Task to carry out: Lines below that include "Anna" are the answer; copy each one.

· · · · ·

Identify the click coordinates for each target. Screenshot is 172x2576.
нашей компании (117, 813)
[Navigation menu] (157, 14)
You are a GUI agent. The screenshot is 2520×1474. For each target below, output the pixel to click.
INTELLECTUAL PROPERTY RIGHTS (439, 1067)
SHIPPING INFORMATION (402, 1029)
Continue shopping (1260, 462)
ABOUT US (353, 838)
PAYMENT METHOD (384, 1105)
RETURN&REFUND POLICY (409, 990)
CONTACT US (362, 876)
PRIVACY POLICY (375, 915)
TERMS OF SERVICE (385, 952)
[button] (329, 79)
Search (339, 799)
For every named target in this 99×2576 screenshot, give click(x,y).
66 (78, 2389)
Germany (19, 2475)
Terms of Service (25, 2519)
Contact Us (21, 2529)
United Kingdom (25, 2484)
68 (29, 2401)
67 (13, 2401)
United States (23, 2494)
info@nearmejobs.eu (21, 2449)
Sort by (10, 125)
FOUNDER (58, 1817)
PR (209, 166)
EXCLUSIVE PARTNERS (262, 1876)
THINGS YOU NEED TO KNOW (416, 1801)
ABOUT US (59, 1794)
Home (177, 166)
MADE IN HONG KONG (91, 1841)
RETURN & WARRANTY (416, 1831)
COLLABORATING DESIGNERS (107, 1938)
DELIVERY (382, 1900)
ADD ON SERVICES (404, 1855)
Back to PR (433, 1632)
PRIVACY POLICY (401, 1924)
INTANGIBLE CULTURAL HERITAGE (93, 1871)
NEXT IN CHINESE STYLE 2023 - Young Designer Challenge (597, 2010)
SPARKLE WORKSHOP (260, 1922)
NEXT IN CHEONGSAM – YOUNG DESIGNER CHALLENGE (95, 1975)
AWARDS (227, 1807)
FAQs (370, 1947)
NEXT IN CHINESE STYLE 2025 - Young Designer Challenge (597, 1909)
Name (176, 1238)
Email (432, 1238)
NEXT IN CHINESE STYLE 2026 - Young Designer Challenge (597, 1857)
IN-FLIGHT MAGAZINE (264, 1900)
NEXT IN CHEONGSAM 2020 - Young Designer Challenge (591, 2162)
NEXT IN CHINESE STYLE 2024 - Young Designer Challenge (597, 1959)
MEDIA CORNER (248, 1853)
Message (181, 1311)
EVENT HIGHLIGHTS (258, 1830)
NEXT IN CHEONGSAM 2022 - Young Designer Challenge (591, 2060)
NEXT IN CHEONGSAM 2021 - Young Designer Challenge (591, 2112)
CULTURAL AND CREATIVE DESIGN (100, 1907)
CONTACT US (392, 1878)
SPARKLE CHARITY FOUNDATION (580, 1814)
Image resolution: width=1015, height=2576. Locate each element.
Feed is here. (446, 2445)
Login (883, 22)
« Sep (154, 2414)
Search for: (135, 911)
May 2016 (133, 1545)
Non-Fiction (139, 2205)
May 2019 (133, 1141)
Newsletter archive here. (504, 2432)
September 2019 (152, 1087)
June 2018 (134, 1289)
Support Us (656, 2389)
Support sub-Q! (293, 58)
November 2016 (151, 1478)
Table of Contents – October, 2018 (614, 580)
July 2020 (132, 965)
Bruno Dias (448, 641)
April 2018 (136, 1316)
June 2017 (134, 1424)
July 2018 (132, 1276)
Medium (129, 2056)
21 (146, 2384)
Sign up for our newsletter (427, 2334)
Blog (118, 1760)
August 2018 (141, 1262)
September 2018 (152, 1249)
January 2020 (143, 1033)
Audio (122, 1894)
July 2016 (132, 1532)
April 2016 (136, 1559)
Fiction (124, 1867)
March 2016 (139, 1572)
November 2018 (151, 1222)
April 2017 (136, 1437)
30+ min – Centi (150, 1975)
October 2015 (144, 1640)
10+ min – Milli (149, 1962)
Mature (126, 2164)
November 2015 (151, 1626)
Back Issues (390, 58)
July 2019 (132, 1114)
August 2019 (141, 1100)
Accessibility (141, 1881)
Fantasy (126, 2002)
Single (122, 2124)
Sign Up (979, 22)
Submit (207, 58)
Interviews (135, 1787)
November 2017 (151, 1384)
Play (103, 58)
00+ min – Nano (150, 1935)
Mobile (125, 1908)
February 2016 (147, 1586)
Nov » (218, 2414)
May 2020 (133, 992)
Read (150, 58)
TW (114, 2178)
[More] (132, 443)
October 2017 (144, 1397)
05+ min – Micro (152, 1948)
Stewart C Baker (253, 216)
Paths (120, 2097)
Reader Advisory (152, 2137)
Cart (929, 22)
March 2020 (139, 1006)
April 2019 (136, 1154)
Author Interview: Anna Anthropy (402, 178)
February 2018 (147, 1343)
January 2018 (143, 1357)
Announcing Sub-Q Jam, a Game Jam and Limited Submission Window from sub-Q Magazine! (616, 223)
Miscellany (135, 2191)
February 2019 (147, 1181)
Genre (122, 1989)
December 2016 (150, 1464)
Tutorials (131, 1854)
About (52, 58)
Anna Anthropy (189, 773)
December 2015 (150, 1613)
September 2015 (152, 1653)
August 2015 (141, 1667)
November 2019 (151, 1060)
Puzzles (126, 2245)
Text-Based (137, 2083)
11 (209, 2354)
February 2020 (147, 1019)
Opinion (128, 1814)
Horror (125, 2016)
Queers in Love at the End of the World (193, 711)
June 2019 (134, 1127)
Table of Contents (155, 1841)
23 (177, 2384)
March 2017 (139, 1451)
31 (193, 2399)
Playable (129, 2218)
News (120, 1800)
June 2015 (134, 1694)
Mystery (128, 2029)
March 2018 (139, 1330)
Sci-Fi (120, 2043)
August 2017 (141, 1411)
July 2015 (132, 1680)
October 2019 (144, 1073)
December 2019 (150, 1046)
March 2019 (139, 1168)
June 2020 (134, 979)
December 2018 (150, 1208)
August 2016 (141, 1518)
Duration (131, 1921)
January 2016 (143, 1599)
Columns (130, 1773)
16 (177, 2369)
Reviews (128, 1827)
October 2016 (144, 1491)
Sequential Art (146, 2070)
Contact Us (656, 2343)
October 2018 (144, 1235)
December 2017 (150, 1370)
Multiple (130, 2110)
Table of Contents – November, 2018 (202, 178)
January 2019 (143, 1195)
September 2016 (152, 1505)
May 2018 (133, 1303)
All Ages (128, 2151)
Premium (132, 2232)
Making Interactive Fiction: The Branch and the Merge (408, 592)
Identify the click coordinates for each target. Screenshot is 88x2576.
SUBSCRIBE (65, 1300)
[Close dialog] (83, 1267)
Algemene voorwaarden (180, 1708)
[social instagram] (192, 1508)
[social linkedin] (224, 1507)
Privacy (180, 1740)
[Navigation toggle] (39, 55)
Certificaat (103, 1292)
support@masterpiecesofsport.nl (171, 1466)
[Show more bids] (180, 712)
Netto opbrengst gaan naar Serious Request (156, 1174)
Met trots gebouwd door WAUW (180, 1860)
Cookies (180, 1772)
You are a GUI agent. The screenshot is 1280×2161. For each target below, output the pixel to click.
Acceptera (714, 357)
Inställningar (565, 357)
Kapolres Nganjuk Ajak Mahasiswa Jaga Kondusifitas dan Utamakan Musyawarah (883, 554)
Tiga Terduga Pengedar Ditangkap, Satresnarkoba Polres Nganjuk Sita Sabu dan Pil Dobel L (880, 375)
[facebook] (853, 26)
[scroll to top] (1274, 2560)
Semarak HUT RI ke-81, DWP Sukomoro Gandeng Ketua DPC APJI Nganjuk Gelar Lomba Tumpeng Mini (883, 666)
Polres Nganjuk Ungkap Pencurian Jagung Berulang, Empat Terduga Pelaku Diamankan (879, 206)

· · · · ·

Answer to this exercise:
Author Interview: Anna Anthropy (402, 178)
Anna Anthropy (189, 773)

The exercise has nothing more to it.